Gary Hemming fut un grimpeur américain, formé au Yosemite, qui vint en France, plus précisément à Grenoble, pour suivre des études de philosophie. Il y grimpera régulièrement avec l’un de ses forts compatriotes, John Harlin, que l’on retrouvera souvent à ses côtés, et qui périra malheureusement dans la face nord de l’Eiger suite à une rupture de corde, en ouvrant la célèbre voie qui portera son nom. Quand à Gary, bien des exploits sur le sol français lui seront dus : ouvertures de la directe américaine aux Drus, face sud du Fou, voie de la Grotte aux rochers du midi… Il aura également participé au sauvetage héroïque et pourtant polémique de deux allemands coincés dans les Drus qu’il connait alors bien. Avec René Desmaison et d’autres très forts grimpeurs, il ira leur porter secours, allant alors plus vite que la cordée officielle qui traîne dans la voie normale.
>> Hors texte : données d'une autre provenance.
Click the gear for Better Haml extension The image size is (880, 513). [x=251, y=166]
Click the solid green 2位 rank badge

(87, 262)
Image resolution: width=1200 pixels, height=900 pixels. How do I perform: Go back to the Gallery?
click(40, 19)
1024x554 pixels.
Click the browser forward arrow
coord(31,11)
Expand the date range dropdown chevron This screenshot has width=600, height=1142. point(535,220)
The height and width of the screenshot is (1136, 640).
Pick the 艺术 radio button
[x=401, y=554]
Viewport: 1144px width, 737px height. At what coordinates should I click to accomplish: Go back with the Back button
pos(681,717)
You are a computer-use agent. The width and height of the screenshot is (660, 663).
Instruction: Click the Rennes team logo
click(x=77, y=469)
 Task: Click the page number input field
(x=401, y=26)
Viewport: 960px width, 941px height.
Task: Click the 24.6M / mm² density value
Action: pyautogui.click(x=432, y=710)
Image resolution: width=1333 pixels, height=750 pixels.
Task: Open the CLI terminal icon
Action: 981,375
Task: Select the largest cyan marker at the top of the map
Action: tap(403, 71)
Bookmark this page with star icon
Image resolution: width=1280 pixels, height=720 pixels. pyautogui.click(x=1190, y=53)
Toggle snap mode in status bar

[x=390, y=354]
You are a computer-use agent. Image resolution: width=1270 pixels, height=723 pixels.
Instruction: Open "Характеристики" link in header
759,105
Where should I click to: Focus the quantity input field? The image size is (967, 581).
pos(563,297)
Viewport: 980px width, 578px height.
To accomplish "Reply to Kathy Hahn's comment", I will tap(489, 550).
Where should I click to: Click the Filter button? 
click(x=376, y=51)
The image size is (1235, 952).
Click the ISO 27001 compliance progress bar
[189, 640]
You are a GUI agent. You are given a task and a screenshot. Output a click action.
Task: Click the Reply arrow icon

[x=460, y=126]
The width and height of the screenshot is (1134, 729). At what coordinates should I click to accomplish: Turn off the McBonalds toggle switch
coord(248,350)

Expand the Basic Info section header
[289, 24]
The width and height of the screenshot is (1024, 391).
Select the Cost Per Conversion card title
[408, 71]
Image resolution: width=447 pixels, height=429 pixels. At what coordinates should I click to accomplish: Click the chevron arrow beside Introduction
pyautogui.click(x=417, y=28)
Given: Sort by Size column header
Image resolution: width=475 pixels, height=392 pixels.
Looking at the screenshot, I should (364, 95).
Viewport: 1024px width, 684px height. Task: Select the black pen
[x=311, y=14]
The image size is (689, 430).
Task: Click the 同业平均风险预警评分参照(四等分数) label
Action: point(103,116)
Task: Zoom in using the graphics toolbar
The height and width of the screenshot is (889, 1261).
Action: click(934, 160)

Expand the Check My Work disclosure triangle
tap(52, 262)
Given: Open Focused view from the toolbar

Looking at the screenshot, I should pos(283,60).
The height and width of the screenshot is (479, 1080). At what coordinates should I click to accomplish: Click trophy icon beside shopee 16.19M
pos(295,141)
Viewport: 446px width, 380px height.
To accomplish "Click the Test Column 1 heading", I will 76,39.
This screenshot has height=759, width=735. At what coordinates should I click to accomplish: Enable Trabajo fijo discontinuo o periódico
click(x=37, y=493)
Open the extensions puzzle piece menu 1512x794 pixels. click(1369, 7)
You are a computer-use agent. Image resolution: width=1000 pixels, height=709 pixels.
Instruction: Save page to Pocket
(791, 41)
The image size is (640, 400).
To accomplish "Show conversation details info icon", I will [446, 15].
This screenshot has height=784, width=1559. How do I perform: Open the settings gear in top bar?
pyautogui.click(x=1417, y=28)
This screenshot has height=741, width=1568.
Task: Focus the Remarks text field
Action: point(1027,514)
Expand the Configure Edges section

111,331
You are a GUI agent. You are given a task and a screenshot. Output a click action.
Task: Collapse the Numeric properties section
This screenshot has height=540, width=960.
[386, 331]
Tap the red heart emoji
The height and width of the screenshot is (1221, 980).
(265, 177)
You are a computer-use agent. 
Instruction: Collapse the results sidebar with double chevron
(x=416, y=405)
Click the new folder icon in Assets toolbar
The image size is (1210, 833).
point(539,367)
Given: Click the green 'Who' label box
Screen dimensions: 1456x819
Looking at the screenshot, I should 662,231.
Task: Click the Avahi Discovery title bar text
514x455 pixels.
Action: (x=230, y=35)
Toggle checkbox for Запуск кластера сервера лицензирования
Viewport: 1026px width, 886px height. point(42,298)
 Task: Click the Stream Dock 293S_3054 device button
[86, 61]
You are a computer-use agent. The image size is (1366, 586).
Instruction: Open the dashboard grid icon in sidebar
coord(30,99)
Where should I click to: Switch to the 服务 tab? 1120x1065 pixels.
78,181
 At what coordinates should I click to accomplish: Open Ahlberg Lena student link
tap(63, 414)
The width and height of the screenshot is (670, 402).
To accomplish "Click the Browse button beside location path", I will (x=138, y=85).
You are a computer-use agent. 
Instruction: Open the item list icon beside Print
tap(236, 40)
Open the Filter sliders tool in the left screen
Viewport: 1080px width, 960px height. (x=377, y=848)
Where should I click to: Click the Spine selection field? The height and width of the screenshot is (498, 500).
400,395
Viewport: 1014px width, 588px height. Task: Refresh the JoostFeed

Trois résultats : le allemands sont sauvés, Maurice Herzog, à l’égo démesuré, trouve encore le moyen de faire parler de lui en renvoyant René Desmaison de la Compagnie des Guides de Chamonix, pour régler ses comptes (il refusera également quelques années plus tard qu’on lui porte secours en montagne, sacrifiant par la même occasion le jeune Serge Gousseault – un grand homme, qui n’avait pourtant lui même pas refusé de secours lors de son ascension polémique de l’Annapurna en 1950…), et Gary Hemming récolte toute la gloire. Il est alors surnommé le Beatnik des cimes, à cause de ses cheveux longs et de son mode de vie. Son parcours, bien que prestigieux, reste assez hétéroclite. Ses ascensions, engagées, lui correspondent. Il n’a pas cherché à se faire connaitre, il a juste suivi le chemin qui lui semblait le bon, et sur ce chemin, il était effectivement excellent. L’escalade comme philosophie, et déjà en France, comme mode de vie. Il n’était en revanche que peu intégré dans la société de consommation, et n’y a pas forcément cherché sa place. Il se retrouvait davantage dans l’amour et la drogue. Gary a été retrouvé mort aux Etats Unis, l’arme à feu utilisée juste à ses côtés.